Dernière illusion

Extrait de « Dernière illusion »

« Tom regarda ses mains. Rouges sous l’eau chaude. Il les frottait, et les frottait encore. Depuis combien de temps ? Arrête, se dit-il. Putain, arrête! Il prit une profonde inspiration, ferma le robinet et sécha ses mains dans son tablier. L’horloge murale indiquait 7h32. Ça laissait une demi-heure avant l’ouverture, et Carrie ne passait jamais avant dix heures. Concentre-toi là-dessus ! Une demi-heure. Suffisant pour lancer une fournée. Les cookies seront chauds quand elle arrivera. Comme elle les préfère.
La précédente fournée était en miettes dans la poubelle. Tom avait nettoyé le plus gros mais c’était encore le bordel dans la pièce. Pas le temps de fignoler. C’était le ménage ou les cookies. Question de priorité. De toute façon, personne ne poussait jamais cette porte. L’écriteau «Privé » remplissait bien son rôle. «Putain, Dark, t’as vraiment foutu un sacré bordel!» lança Tom. Dark était avachi sur sa chaise, yeux fermés, tête appuyée contre le mur. «C’est pas ton problème, je sais, ajouta Tom. Rien n’est jamais ton problème. »

Tom ouvrit avec cinq minutes de retard. Le shérif Krieg et l’adjoint Bertie étaient déjà derrière la porte. «Salut Tom, dit le shérif en entrant. Si on est à la bourre pour arrêter l’ennemi public numéro un ou aider ta mère à traverser, ce sera de ta faute!» Krieg fit un clin d’œil et les deux hommes allèrent s’assoir près d’une fenêtre. Tom leur prépara un café long et un déca. Comme d’habitude. Ils vont rester cinq minutes, sans se parler ni se regarder, pensa Tom, puis au moment de partir Krieg va dire: «Mets ça sur ma note, Tom.» Comme d’habitude. Sauf que sa note, il ne passait jamais la régler. Dark fermait les yeux là-dessus. Après tout, c’était lui le patron. «Il est vraiment mauvais, ton café», dira encore Krieg en franchissant la porte. «Un jour, faudrait que t’essaie de pas vider le sac de l’aspirateur dans la cafetière!» Il rira et l’adjoint Bertie prendra un air navré. C’est comme ça que ça va se passer. Aujourd’hui comme hier et les jours d’avant. Aucune raison qu’aujourd’hui soit différent. Et pour ce qui est de demain, on aura toujours le temps d’y penser plus tard. »

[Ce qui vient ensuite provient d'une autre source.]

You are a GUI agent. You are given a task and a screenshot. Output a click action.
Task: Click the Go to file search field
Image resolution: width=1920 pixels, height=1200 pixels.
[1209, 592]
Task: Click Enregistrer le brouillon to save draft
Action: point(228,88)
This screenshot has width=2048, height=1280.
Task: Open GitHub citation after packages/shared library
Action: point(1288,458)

« Dernière illusion » est, concédons-le, le texte de ce recueil pour lequel j’ai le plus d’attachement.
Il est aussi celui qui aura connu la maturation la plus longue. Plusieurs mois ce sont en effet écoulés entre la première vision de cette histoire – une fille s’arrête chaque jour dans un bar manger des cookies, et en face d’elle le type qui, chaque jour, prépare ces cookies pour qu’elle continue d’y venir – et son aboutissement. L’idée était : jusqu’où ce type serait prêt à aller pour continuer à faire ces cookies, et pourquoi donc était-ce aussi important que la fille continue à venir ?
A partir de là se sont développés les personnages de Tom et de Carrie, avec pour décor un bar minable sur la route que prennent les paumés qui vont jouer à Las Vegas. Un lieu parfait pour bâtir des rêves, imaginer changer de vie, y croire avec suffisamment de force pour, peut-être, infléchir la course de la réalité. Le tout dans une ambiance inspirée des œuvres d’Edward Hopper.
« Dernière illusion » a remporté le prix 2015 organisé par la revue L’Encrier Renversé, et été dans sa première version publié dans son numéro 75 de mars 2016.
Sixième nouvelle du recueil « La plus jeune des frères Crimson », « Dernière illusion » donnait sous une forme plurielle son nom au recueil alors que celui-ci était encore un manuscrit en quête d’un éditeur.